The fix: step by step
Step 1: Check and reseat every cable connection
- Unplug the cable from both the monitor and the PC. Inspect the connector for bent pins or gunk. If it's HDMI or DisplayPort, look for bent pins inside the port. If bent, replace the cable.
- Plug it back in firmly — push until it clicks. For DisplayPort cables, make sure you hear the latch engage. For HDMI, you should feel it seat all the way.
- If you're using an adapter (e.g., USB-C to HDMI), remove the adapter and plug directly if possible. Adapters introduce a failure point.
- If the monitor has multiple input ports (HDMI 1, DisplayPort, etc.), try a different port on the monitor.
- If you're on a laptop, also check the port on the laptop. Laptop ports get loose over years of plugging/unplugging.
Step 2: Turn off power saving on the monitor
- Press the monitor's menu button (usually on the bottom or side).
- Look for "Power Saving", "Eco Mode", "Deep Sleep", or similar. On Dell monitors it's often under "Energy" or "Power Management". On LG and Samsung, it's under "General" or "System".
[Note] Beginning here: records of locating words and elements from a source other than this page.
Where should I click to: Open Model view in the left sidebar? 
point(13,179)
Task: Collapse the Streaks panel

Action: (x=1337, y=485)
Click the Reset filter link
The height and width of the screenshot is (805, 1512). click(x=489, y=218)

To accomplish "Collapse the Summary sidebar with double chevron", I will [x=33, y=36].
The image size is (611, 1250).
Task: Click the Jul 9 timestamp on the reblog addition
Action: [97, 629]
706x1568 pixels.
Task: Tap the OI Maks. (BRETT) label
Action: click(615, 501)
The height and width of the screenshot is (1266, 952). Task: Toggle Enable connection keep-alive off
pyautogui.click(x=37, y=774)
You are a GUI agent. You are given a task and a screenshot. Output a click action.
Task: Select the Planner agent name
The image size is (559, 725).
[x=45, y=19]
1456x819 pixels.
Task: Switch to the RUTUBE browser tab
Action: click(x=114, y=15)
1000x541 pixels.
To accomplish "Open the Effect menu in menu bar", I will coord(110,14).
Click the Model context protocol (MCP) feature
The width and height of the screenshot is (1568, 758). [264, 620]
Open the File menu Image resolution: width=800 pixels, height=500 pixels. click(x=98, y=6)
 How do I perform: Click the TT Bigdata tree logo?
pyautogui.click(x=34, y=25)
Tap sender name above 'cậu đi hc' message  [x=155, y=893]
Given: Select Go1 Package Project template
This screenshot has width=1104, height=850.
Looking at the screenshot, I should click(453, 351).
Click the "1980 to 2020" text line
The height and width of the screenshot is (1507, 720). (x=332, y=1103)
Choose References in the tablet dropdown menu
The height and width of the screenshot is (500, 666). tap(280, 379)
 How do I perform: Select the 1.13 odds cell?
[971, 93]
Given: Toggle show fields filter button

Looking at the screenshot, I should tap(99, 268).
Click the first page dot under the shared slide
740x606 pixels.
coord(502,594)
- Disable any power-saving feature that turns off the backlight automatically. Some monitors call it "Auto Power Off" or "Idle Standby". Turn those off.
- Also disable "Sleep" or "Standby" in the monitor's own menu. The monitor should always stay on when it receives a signal.
Step 3: Turn off Windows monitor power saving
- Press
Windows + R, typepowercfg.cpl, hit Enter. - Next to your current plan, click "Change plan settings".
- Click "Change advanced power settings".
- Scroll to "Display" and expand it.
- Set "Turn off display after" to "Never" (or at least 30 minutes).
- Also expand "USB settings" and set "USB selective suspend setting" to "Disabled". This one trips up a lot of people — Windows can cut power to USB ports (including monitor USB hubs), causing the monitor to lose signal for a second.
- Click Apply and OK.
Step 4: Update or reinstall your GPU driver
- Press
Windows + X, choose "Device Manager". - Expand "Display adapters". Right-click your GPU and choose "Update driver".
- Select "Search automatically for drivers". If it finds one, install it and reboot.
- If that doesn't help, go to the GPU manufacturer's site (NVIDIA, AMD, Intel) and download the latest driver manually. Do a clean install — for NVIDIA, check the "Perform a clean installation" box. For AMD, use the "Factory Reset" option. For Intel, the installer will ask if you want to clean install.
Step 5: Check for cable interference
If the cable runs next to power cords, power bricks, or other high-EMI sources (like a microwave or a big speaker), it can induce noise that causes dropouts. Move the display cable away from those. I've seen it happen with DisplayPort cables running right next to a laptop charger brick — moved the cable six inches and the flickering stopped.
What if it still happens?
Try a different cable — even if yours looks fine. I've seen HDMI cables that worked for 1080p but flickered at 1440p or 4K. Use a cable rated for your resolution and refresh rate. For 1440p at 144Hz, you need a DisplayPort 1.4 or HDMI 2.0 cable minimum. If you're using an old cable from a drawer, replace it with a new one.
Also test the monitor on another PC. If the blackouts follow the monitor, it's the monitor itself — probably the power board or backlight driver. That's a repair or replace situation. If the blackouts stay on your PC, try a different monitor entirely — if it goes away, your monitor is the problem.
Last thing: if you're using a docking station or USB-C hub, bypass it. Plug the monitor directly into the laptop's native HDMI or DisplayPort port. Docks can introduce signal degradation and dropouts. I had a client whose monitor blacked out every 10 minutes through a cheap Amazon hub — direct connection fixed it instantly.